Tara (טרה) is an agricultural cooperative (co-op) in Israel specializing in milk and dairy products. It is the second largest dairy processor after Tnuva.
==History==
Tara was created in 1942 by dairy farmers from the Tel Aviv neighbourhood of Nahalat Yitzhak and the surrounding area, in order to unite under one organization that would represent them with regard to the British mandatory authorities and concentrated purchasing of fodder rations as well as selling the agricultural produce. The name apparently was decided by the British clerk when the co-op representative came to register the firm did not have a name. A warehouse for fodder as well as a refrigeration room to keep milk on the Shabbat was built on a half-dunam (500 m²) plot of land. The increase in productivity as well as quantities of milk provided a surplus that led the co-op to begin producing cream and cheeses.

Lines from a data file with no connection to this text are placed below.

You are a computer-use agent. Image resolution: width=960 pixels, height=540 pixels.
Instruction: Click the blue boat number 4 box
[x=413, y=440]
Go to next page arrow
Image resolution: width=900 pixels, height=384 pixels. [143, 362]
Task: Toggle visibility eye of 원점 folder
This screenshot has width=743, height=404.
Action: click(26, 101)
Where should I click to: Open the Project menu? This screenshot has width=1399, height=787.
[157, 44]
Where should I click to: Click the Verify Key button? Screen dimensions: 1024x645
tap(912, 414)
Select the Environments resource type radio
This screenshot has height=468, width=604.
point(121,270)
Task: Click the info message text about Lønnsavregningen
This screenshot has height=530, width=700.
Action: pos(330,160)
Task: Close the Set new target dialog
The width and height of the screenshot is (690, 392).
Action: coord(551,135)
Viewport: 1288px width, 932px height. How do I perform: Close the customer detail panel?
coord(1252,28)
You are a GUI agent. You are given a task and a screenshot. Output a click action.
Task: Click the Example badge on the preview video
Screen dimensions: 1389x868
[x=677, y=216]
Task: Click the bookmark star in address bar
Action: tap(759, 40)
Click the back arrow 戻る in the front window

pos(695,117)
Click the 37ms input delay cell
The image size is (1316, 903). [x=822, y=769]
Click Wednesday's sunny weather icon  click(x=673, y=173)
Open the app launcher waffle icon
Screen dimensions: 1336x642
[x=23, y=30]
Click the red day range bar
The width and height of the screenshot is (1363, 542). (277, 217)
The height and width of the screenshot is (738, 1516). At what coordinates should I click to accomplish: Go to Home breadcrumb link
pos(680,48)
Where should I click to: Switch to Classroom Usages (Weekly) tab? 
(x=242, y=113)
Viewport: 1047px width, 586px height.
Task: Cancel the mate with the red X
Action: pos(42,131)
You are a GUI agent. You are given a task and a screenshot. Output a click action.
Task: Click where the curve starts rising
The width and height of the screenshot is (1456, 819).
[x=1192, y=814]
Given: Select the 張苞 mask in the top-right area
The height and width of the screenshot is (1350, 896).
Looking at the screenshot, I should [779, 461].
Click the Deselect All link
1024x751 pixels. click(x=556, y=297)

With the establishment of the State of Israel, a dairy department was created in the new Ministry of Agriculture, and with it new regulations with regard to production including required pasteurization, a standard 3.5% level of fat, and that dairy farmers work from concentrated areas and independently. This led to more dairy farmers to join from Giv'atayim, Jaffa, and Petah Tikva as well as production expanding to hard cheeses.

At the beginning of the 1960s, during the period that Moshe Dayan was Minister of Agriculture, the government decided to change the zoning of the Nahalat Yitzhak neighbourhood from agricultural to urban-industrial. Subsequently, the local farmers were forced to move their enterprises elsewhere. The elimination of its main source of milk required Tara to purchase milk from new farmers as well as Tnuva.

Until the late 1990s, Tara was still run by representatives of the original owners. In 1997, it was decided to hire 'professional' management. In 2004, the Central Bottling Company Ltd., the local licensee of Coca-Cola, purchased the company for $39 million.

In 2006, Tara signed a licensing and know-how deal with Müller of a European dairy product manufacturer based in Germany.

As of 2006, Tara employs over 360 workers and produces about 135 million liters of milk yearly, which is about 450,000 liters of milk daily on average, with a market share of 10-13%. Estimated revenues in 2005 were 500 million NIS, with a loss of about $10 million.

In August 2007, the Gilead Dairy owned by Tara, acquired Tzuriel Farm for under NIS 20 million. The 'Tzuriel Farm' dairy, specializing in hard-cheese, goat-cheeses, and other semi-firm cheeses was established in 1986 and since 1999 has operated a unique line of soy-based products.